→ What is being asked
In the passage on deep learning and self-driving cars, what does the author say a $700 iPad has built in?

→ Passage to read

● ● ● ●

Notably the stuff deep learning is mostly successfully used for these days is not mission critical. Take Google image search. When among the images you search you get a few mistakes, no one cares. When you use google translate and occasionally get some nonsense, no one cares. If a advertisement systems occasionally displays something you already bought or aren't interested - no one cares. When you Facebook feed gets populated with something you are not interested with, no one cares. When Netflix occasionally suggests a movie you don't like, no one cares. These are all non critical things. When however, your car occasionally crashes into a parked firetruck, then that is a problem.
Furthermore for practical recommendations, in my opinion a good practice, is to not shy away from better sensors, just because some black magic AI can accomplish the same thing according to some paper [where it was typically evaluated only on some narrow dataset, never looking at out of distribution samples]. Best example, Tesla and their stubborn approach against LIDAR. Yes, I agree, LIDAR for sure is not the ultimate answer to the self driving car problem, but it is an independent source of pretty reliable signal that is very hard to obtain otherwise. Elon Musk silly approach against LIDAR certainly costed some people their lives, and probably many many accidents. As of today, a $700 ipad has a solid state LIDAR built in (granted probably not automotive grade), and automotive LIDARS are available at the order of a few thousands of dollars. That seems like a lot but is actually less than most Tesla rims. And even if Tesla deeply believes LIDAR is useless, had they mounted them in their large fleet it would provide for enormous amount of automatically labeled data that could be used to train and evaluate their neural net, and could be phased out once the results with the camera based approach reached a satisfactory level (which BTW I doubt they ever will for a number of reasons described above). That is obviously on top of keeping their customers much safer in the interim.
Anyway, bottom line, there are lots of cheap sensors out there that can solve a lot of the problems which AI is advertised to solve using e.g. only camera. At least at the beginning don't shy away from these sensors. Their cost in the end will be negligible and they will either solve the problem at hand entirely or allow you to improve your machine learning solution by providing the ground truth.
The science way
The scientific approach is really what this blog was all about, before it veered into making cynical posts about the general AI stupidity out there. As much as I will probably continue to poke fun at some of these pompous AI clowns, I want to generally switch gears into something more constructive. At this point those who see the nonsense, don't need to be convinced anymore and those who don't, well they can't really be helped.
Anyway the scientific approach should aim to build a "machine learning" system, that could develop high level symbolic representations and be able to spontaneously manipulate these symbols, and in doing so, modulate the state of even the very primitive front end (hence it needs to have feedback and be massively recurrent). This can also be viewed as bringing the top-down reasoning into what currently is almost exclusively bottom-up. For this to happen I anticipate several steps:
- Forget about benchmarks. Benchmarks are useful when we know what we want to measure. The current visual benchmarks are to a large degree saturated, and don't provide a useful signal as to what to optimize for. ImageNet had been effectively solved, while more general computer vision still remains rather rudimentary. This is somewhat problematic for young researchers who's only way to make a name for themselves is to publish in literature, where benchmarks are treated like a holy grail. Hardly anybody in the field cares about ideas at this point, just squeezing the last juice out of the remaining benchmarks, even if it's just a result of some silly meta-optimization ran using obscene compute resource at some big tech company. Likely you'll have to play that game for a while before you have enough freedom to do what you really want to do. Just remember it's just a game in a purely academic *&^% measuring contest.

● ● ● ●

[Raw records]
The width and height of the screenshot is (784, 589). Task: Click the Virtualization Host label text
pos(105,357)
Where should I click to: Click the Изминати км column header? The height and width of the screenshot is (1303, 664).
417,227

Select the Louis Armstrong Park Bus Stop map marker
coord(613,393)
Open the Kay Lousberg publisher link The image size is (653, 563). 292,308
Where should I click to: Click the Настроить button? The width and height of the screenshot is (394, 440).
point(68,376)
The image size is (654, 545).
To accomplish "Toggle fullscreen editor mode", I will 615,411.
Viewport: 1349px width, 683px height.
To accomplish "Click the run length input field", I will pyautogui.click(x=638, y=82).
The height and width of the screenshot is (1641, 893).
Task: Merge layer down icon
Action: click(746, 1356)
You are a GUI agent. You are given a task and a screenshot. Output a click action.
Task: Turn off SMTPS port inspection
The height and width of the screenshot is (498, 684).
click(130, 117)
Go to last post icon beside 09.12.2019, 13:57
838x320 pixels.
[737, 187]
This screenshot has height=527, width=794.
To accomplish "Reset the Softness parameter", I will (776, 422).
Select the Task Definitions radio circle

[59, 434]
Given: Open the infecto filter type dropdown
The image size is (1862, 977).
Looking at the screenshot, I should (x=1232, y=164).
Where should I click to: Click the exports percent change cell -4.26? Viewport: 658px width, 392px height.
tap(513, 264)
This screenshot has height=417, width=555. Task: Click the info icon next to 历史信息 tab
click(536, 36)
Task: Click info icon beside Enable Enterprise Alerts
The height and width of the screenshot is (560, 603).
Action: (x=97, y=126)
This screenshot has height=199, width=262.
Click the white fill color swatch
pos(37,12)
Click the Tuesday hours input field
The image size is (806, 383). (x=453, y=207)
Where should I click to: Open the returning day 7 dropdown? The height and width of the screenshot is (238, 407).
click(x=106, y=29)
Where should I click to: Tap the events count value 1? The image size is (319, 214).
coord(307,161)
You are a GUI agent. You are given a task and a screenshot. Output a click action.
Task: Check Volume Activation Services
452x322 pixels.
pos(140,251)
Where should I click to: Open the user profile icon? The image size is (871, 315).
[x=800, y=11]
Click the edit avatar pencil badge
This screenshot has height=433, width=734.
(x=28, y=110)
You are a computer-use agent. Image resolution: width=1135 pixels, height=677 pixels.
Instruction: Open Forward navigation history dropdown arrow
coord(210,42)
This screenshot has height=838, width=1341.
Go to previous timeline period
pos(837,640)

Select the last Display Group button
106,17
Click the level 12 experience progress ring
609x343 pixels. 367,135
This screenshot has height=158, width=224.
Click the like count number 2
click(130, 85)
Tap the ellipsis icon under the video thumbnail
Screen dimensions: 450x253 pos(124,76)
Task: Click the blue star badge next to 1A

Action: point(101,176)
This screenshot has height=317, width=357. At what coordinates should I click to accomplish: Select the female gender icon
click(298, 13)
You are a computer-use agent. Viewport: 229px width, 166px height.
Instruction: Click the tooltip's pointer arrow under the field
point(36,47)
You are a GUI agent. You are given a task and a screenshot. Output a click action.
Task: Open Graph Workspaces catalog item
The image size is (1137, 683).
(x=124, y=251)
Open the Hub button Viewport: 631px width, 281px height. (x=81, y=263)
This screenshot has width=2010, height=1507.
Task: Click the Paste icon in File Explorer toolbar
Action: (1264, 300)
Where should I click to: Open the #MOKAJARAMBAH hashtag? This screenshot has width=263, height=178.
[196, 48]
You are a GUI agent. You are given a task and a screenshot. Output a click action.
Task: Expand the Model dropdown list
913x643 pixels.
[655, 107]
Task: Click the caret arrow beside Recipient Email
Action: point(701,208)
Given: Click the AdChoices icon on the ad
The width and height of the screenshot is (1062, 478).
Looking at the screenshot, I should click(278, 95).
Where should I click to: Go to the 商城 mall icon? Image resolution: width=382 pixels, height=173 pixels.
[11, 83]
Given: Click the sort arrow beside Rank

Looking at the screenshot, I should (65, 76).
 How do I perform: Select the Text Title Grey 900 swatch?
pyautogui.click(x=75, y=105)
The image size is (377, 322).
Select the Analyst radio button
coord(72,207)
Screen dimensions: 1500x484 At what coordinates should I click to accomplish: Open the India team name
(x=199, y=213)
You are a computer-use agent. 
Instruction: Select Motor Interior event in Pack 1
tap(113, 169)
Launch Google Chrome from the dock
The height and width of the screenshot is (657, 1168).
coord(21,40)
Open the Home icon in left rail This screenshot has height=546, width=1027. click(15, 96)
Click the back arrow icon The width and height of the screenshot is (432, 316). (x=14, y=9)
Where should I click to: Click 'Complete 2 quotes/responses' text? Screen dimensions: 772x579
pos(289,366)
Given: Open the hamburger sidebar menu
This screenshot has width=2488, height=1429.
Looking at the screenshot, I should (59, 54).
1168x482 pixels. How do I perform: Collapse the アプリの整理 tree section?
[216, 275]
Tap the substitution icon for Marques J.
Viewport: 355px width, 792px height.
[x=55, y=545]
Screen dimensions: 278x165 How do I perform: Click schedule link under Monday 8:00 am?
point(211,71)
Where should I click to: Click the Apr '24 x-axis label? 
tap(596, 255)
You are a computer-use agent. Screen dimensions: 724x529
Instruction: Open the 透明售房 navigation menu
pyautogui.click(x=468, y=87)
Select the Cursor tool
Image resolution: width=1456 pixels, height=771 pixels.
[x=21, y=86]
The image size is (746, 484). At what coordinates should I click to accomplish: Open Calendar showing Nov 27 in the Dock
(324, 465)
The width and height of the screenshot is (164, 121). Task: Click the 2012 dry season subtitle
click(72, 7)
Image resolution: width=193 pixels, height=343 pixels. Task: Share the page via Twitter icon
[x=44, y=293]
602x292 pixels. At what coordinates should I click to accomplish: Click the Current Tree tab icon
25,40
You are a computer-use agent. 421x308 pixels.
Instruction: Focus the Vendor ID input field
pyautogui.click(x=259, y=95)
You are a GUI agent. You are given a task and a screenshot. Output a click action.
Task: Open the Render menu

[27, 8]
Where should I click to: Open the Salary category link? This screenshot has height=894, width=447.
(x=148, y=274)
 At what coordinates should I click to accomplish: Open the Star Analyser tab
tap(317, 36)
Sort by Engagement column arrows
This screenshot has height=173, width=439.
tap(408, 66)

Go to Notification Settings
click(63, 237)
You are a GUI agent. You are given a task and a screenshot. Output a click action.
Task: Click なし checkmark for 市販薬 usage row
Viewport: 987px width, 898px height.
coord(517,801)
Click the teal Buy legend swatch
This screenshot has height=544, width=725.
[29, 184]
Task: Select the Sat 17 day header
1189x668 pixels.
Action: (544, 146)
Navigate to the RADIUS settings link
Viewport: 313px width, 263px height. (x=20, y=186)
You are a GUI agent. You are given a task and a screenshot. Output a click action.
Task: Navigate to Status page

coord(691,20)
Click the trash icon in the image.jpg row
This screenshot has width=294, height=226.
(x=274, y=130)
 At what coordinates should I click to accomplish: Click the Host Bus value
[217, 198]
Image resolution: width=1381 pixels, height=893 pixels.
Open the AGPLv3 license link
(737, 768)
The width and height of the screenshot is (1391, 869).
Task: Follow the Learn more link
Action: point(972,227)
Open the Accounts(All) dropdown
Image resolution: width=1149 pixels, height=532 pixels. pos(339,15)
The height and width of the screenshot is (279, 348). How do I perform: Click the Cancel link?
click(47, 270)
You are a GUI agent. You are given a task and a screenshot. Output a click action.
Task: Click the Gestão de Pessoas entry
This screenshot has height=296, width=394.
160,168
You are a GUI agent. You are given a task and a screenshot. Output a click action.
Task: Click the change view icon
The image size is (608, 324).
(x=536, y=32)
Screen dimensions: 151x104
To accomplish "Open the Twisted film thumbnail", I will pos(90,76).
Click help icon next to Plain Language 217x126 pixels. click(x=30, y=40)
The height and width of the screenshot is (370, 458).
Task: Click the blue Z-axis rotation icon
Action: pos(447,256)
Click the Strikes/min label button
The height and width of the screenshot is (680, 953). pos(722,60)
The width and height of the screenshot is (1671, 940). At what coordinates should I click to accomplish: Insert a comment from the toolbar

● ● ● ●

→ Response to the exercise
A solid state LIDAR.